=== Section Start ===

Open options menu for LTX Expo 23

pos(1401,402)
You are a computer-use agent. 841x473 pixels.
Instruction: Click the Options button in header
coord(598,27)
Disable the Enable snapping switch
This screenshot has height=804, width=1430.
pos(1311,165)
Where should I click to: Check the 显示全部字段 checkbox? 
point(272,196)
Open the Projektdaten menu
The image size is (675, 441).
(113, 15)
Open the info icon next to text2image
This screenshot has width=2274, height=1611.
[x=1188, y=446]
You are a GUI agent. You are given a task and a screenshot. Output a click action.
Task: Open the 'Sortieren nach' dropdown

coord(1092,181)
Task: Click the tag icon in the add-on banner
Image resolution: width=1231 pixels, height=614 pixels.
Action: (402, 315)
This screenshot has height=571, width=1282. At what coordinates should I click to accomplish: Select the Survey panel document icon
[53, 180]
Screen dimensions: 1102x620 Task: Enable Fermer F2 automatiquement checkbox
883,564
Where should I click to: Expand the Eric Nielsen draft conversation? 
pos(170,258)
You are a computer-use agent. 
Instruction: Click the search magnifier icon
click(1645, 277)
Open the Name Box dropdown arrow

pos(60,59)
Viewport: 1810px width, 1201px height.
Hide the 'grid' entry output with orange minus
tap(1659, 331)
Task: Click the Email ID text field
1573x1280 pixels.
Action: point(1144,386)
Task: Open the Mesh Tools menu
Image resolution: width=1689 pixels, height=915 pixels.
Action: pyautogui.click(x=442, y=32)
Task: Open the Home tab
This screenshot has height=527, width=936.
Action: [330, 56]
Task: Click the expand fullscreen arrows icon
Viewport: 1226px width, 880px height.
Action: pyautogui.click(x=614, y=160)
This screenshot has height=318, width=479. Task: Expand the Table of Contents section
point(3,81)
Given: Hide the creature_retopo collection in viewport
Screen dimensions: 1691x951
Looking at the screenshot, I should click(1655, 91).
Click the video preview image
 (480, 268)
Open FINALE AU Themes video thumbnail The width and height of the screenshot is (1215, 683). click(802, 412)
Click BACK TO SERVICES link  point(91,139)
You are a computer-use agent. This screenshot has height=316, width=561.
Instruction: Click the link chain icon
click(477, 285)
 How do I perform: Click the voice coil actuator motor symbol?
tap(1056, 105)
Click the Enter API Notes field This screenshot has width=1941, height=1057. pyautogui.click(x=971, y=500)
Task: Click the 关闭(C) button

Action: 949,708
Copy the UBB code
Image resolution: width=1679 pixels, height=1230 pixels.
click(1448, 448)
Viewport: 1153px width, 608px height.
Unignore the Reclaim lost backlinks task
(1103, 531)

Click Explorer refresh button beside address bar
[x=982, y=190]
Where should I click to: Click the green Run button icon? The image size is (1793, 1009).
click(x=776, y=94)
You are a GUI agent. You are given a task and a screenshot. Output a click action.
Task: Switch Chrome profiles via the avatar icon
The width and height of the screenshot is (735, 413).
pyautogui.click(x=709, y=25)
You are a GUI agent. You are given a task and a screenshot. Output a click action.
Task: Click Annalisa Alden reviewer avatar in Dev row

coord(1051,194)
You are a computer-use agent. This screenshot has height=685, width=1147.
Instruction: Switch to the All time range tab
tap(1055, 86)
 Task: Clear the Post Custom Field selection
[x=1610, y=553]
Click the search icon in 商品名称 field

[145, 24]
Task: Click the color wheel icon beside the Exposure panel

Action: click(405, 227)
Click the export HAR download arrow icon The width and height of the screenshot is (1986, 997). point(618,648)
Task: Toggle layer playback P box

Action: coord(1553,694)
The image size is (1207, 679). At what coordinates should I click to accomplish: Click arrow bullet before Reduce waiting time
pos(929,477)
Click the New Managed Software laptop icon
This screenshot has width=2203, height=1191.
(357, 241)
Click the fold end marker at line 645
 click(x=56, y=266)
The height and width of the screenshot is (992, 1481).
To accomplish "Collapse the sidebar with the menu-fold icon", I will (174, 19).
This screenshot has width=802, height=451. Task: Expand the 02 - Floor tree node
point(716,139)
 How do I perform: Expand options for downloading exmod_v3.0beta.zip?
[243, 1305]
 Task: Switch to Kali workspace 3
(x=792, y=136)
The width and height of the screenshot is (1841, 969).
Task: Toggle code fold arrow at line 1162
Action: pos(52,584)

=== Section End ===

▶ Aim of the exercise
Take from the material above the lines running from the one with "has height=316, width=561." through the one with "Task: Switch Chrome", and repeat them exactly, with nothing else.

▶ Task response
You are a computer-use agent. This screenshot has height=316, width=561.
Instruction: Click the link chain icon
click(477, 285)
 How do I perform: Click the voice coil actuator motor symbol?
tap(1056, 105)
Click the Enter API Notes field This screenshot has width=1941, height=1057. pyautogui.click(x=971, y=500)
Task: Click the 关闭(C) button

Action: 949,708
Copy the UBB code
Image resolution: width=1679 pixels, height=1230 pixels.
click(1448, 448)
Viewport: 1153px width, 608px height.
Unignore the Reclaim lost backlinks task
(1103, 531)

Click Explorer refresh button beside address bar
[x=982, y=190]
Where should I click to: Click the green Run button icon? The image size is (1793, 1009).
click(x=776, y=94)
You are a GUI agent. You are given a task and a screenshot. Output a click action.
Task: Switch Chrome profiles via the avatar icon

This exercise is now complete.